## Work instructions
Could you turn everything in the material below, from the line containing "the Coffee bar" down to the line containing "597). [x=348, y=343]", both included, into a numbered list with the blank lines dropped?

## Data provided
## Begin
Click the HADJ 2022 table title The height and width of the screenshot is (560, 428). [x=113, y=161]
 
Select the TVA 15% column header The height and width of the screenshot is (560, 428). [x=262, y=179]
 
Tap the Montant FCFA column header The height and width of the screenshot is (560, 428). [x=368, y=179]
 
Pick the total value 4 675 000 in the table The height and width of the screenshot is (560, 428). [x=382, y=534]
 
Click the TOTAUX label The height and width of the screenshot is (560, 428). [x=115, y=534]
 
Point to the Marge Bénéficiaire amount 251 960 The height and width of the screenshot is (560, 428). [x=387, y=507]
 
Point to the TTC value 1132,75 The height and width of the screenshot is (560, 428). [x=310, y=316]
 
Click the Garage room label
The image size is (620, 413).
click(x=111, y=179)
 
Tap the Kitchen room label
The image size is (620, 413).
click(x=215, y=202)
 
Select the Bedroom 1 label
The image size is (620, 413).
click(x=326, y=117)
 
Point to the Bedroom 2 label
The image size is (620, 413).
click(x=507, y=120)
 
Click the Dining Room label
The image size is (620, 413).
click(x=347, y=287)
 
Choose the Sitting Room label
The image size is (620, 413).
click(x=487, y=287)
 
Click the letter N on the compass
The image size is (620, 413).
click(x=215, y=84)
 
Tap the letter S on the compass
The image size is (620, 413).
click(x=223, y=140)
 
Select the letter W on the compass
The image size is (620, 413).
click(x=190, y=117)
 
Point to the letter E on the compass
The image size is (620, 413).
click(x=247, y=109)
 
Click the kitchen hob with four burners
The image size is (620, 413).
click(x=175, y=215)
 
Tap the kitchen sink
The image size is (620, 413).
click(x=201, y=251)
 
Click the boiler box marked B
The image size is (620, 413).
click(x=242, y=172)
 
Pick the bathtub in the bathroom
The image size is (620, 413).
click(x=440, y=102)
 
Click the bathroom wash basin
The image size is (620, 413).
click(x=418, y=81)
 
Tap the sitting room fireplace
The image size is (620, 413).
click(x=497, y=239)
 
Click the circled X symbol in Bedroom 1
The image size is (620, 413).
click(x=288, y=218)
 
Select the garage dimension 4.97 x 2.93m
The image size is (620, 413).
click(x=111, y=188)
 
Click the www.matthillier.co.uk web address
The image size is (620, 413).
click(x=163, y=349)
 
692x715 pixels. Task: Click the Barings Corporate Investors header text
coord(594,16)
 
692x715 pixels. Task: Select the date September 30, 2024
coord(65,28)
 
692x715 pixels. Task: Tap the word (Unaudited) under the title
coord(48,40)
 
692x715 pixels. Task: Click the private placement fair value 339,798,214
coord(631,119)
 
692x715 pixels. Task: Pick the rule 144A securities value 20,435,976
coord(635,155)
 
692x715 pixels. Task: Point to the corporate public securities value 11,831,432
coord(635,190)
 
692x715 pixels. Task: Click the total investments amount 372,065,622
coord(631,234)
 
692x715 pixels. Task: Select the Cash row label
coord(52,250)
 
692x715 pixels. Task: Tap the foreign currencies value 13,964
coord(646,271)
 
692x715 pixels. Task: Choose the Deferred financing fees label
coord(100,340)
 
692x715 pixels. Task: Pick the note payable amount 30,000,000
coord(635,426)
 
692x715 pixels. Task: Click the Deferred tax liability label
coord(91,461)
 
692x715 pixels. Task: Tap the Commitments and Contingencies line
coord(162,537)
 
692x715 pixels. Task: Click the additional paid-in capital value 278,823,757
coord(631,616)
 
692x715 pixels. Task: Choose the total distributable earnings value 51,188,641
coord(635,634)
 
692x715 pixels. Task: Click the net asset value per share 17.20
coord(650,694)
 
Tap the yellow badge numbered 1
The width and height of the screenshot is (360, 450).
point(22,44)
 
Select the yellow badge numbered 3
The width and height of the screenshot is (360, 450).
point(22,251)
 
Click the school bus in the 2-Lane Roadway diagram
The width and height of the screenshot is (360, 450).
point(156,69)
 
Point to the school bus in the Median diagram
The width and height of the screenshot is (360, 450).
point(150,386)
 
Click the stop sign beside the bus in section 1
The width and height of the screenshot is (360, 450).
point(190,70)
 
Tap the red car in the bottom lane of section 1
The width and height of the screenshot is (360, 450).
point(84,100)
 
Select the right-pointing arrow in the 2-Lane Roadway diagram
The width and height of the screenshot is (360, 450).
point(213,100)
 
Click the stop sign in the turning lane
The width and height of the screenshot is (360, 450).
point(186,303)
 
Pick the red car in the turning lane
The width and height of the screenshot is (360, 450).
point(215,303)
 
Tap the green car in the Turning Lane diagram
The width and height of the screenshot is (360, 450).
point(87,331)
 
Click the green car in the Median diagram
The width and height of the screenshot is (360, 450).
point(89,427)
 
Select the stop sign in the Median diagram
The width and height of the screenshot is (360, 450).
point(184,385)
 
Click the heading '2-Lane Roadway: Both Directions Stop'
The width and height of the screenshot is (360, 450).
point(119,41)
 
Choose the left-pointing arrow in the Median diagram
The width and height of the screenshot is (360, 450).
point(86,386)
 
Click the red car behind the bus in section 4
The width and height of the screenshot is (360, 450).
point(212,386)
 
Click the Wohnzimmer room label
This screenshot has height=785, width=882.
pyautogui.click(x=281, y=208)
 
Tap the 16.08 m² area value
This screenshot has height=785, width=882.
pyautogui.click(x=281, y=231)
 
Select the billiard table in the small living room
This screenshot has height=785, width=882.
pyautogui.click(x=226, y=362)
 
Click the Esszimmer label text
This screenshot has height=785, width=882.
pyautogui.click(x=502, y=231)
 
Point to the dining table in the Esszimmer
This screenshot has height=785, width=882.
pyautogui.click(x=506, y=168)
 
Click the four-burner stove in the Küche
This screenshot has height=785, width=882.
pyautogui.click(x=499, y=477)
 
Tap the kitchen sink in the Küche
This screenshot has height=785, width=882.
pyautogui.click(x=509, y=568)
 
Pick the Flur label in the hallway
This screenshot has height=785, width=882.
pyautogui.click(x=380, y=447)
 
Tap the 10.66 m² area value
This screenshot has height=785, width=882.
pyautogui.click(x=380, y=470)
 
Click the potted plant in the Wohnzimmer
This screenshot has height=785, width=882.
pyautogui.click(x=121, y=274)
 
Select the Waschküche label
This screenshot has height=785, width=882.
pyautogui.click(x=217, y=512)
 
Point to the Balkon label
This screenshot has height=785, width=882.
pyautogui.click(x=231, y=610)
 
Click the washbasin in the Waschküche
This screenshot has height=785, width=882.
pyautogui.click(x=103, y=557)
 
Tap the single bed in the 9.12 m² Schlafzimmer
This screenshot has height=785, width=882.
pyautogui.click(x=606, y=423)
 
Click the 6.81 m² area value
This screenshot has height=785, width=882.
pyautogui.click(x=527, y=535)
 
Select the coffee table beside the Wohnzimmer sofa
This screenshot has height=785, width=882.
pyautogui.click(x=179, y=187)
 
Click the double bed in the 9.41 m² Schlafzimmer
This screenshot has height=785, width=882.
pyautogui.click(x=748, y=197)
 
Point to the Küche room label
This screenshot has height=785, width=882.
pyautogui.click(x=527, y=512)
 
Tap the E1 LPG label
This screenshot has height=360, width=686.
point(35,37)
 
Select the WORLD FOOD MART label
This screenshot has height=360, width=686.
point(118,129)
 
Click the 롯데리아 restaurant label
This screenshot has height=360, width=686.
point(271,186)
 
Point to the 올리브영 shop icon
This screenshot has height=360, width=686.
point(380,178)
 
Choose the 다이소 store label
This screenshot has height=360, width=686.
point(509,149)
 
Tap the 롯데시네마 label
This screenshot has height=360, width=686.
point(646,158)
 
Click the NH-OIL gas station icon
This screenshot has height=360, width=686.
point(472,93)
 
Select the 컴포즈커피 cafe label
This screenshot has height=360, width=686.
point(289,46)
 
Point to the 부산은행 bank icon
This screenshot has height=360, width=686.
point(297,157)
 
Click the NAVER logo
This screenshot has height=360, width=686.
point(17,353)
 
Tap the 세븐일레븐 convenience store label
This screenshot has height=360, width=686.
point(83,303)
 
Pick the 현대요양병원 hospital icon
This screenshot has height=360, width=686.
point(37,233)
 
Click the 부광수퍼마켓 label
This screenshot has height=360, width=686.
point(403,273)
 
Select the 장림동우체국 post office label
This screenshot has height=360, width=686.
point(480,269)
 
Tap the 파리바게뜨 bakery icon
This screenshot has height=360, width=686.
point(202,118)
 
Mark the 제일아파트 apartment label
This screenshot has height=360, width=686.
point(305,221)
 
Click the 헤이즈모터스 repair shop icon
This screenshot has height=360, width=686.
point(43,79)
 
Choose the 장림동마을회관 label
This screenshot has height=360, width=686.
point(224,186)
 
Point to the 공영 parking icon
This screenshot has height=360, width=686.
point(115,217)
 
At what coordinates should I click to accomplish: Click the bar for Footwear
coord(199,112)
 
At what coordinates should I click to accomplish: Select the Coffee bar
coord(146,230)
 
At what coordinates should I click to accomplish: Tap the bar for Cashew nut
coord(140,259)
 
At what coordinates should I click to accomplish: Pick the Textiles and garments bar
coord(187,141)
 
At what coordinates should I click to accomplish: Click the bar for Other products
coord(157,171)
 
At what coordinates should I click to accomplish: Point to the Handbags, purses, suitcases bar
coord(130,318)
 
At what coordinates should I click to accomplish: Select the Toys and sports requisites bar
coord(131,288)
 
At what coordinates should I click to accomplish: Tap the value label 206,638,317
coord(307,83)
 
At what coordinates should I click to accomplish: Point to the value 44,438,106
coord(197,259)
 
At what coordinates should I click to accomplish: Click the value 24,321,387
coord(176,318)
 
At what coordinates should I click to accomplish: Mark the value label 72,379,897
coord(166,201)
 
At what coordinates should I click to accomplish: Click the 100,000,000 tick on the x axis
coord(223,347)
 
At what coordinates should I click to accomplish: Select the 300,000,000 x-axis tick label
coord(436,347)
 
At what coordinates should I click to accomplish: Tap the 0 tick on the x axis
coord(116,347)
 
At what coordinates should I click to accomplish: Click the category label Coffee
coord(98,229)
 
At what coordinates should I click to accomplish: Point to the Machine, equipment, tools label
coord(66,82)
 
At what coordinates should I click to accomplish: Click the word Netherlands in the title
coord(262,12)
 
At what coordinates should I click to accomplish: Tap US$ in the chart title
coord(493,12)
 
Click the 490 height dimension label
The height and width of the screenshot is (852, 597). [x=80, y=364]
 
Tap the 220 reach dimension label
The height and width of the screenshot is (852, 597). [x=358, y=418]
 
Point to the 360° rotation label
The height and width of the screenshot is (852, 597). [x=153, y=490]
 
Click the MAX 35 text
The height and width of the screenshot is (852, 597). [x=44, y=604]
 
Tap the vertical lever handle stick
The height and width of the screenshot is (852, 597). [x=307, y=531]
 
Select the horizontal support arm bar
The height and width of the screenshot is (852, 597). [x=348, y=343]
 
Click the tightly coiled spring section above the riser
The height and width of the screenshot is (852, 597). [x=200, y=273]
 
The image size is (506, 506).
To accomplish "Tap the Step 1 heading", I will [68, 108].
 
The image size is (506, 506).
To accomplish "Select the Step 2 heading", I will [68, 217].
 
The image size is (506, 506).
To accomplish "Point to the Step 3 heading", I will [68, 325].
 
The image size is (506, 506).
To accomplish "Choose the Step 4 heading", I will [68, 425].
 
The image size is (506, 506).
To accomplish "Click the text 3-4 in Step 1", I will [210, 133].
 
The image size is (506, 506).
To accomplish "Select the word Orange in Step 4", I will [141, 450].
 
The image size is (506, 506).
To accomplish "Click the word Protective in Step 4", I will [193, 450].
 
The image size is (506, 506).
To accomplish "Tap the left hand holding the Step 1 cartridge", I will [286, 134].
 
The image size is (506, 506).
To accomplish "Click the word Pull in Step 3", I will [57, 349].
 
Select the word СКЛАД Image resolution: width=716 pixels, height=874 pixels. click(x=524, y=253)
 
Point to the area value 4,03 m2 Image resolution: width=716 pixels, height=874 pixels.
## End
## The result
1. At what coordinates should I click to accomplish: Select the Coffee bar
2. coord(146,230)
3. At what coordinates should I click to accomplish: Tap the bar for Cashew nut
4. coord(140,259)
5. At what coordinates should I click to accomplish: Pick the Textiles and garments bar
6. coord(187,141)
7. At what coordinates should I click to accomplish: Click the bar for Other products
8. coord(157,171)
9. At what coordinates should I click to accomplish: Point to the Handbags, purses, suitcases bar
10. coord(130,318)
11. At what coordinates should I click to accomplish: Select the Toys and sports requisites bar
12. coord(131,288)
13. At what coordinates should I click to accomplish: Tap the value label 206,638,317
14. coord(307,83)
15. At what coordinates should I click to accomplish: Point to the value 44,438,106
16. coord(197,259)
17. At what coordinates should I click to accomplish: Click the value 24,321,387
18. coord(176,318)
19. At what coordinates should I click to accomplish: Mark the value label 72,379,897
20. coord(166,201)
21. At what coordinates should I click to accomplish: Click the 100,000,000 tick on the x axis
22. coord(223,347)
23. At what coordinates should I click to accomplish: Select the 300,000,000 x-axis tick label
24. coord(436,347)
25. At what coordinates should I click to accomplish: Tap the 0 tick on the x axis
26. coord(116,347)
27. At what coordinates should I click to accomplish: Click the category label Coffee
28. coord(98,229)
29. At what coordinates should I click to accomplish: Point to the Machine, equipment, tools label
30. coord(66,82)
31. At what coordinates should I click to accomplish: Click the word Netherlands in the title
32. coord(262,12)
33. At what coordinates should I click to accomplish: Tap US$ in the chart title
34. coord(493,12)
35. Click the 490 height dimension label
36. The height and width of the screenshot is (852, 597). [x=80, y=364]
37. Tap the 220 reach dimension label
38. The height and width of the screenshot is (852, 597). [x=358, y=418]
39. Point to the 360° rotation label
40. The height and width of the screenshot is (852, 597). [x=153, y=490]
41. Click the MAX 35 text
42. The height and width of the screenshot is (852, 597). [x=44, y=604]
43. Tap the vertical lever handle stick
44. The height and width of the screenshot is (852, 597). [x=307, y=531]
45. Select the horizontal support arm bar
46. The height and width of the screenshot is (852, 597). [x=348, y=343]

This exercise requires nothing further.